Le chef des paramilitaires soudanais Mohamed Daglo a reconnu mercredi soir une « catastrophe » à El-Facher, ville clé du Darfour prise dimanche par ses forces, où les informations se multiplient sur des exactions massives.
Après 18 mois de siège, les Forces de soutien rapide (FSR, paramilitaires) ont pris dimanche cette dernière grande ville qui échappait à leur contrôle dans la vaste région du Darfour, où « les massacres continuent » selon des images satellite analysées par le Humanitarian Research Lab (HRL) de l’université Yale.
L’Organisation mondiale de la santé (OMS) est « consternée par les informations faisant état du meurtre tragique de plus de 460 patients et accompagnateurs à la maternité saoudienne d’El-Facher, à la suite des récentes attaques », a-t-elle indiqué mercredi.
La Croix-Rouge s’est dite « profondément choquée par les informations croissantes des médias, des sources publiques et des témoignages directs sur les atrocités horrifiantes et les souffrances immenses » des habitants d’El-Facher.
« Plus de 2.000 civils ont été tués au cours de l’invasion de la milice (des FSR) à El-Facher, ciblant les mosquées et les volontaires du Croissant-Rouge », a pour sa part affirmé Mona Nour Al-Daem, chargée de l’aide humanitaire au gouvernement pro-armée.

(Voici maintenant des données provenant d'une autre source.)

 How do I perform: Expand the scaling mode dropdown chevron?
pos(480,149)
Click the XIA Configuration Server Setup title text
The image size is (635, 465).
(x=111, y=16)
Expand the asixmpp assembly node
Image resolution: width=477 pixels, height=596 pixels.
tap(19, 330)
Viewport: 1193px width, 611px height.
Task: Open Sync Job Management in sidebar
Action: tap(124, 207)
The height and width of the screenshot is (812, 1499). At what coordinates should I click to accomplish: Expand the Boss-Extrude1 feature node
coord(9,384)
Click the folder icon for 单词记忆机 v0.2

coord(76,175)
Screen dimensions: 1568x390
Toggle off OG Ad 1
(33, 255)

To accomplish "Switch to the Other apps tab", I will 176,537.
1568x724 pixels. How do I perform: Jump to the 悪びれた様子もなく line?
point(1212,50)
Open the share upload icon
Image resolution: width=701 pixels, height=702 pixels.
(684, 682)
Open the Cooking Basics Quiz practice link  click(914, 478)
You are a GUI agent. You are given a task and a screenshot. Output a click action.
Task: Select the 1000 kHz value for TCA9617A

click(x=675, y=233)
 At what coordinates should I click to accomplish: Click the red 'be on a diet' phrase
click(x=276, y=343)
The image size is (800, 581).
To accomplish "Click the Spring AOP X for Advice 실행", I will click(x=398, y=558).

A El-Facher, le comité de résistance local, qui documente les exactions depuis le début du conflit, a rapporté mercredi soir avoir entendu des tirs dans l’ouest de la ville, « où quelques soldats restants combattent avec (…) ténacité ».
« Nous sommes désolés pour les habitants d’El-Facher pour la catastrophe qui leur est arrivée mais (…) mais la guerre nous a été imposée », a déclaré, dans un discours diffusé sur sa chaîne Telegram, le chef des FSR, le général Daglo. « Nous exigeons que tous ceux qui ont commis des erreurs rendent des comptes », a-t-il ajouté en affirmant, sans détailler, que des « commissions d’enquête » étaient arrivées sur place.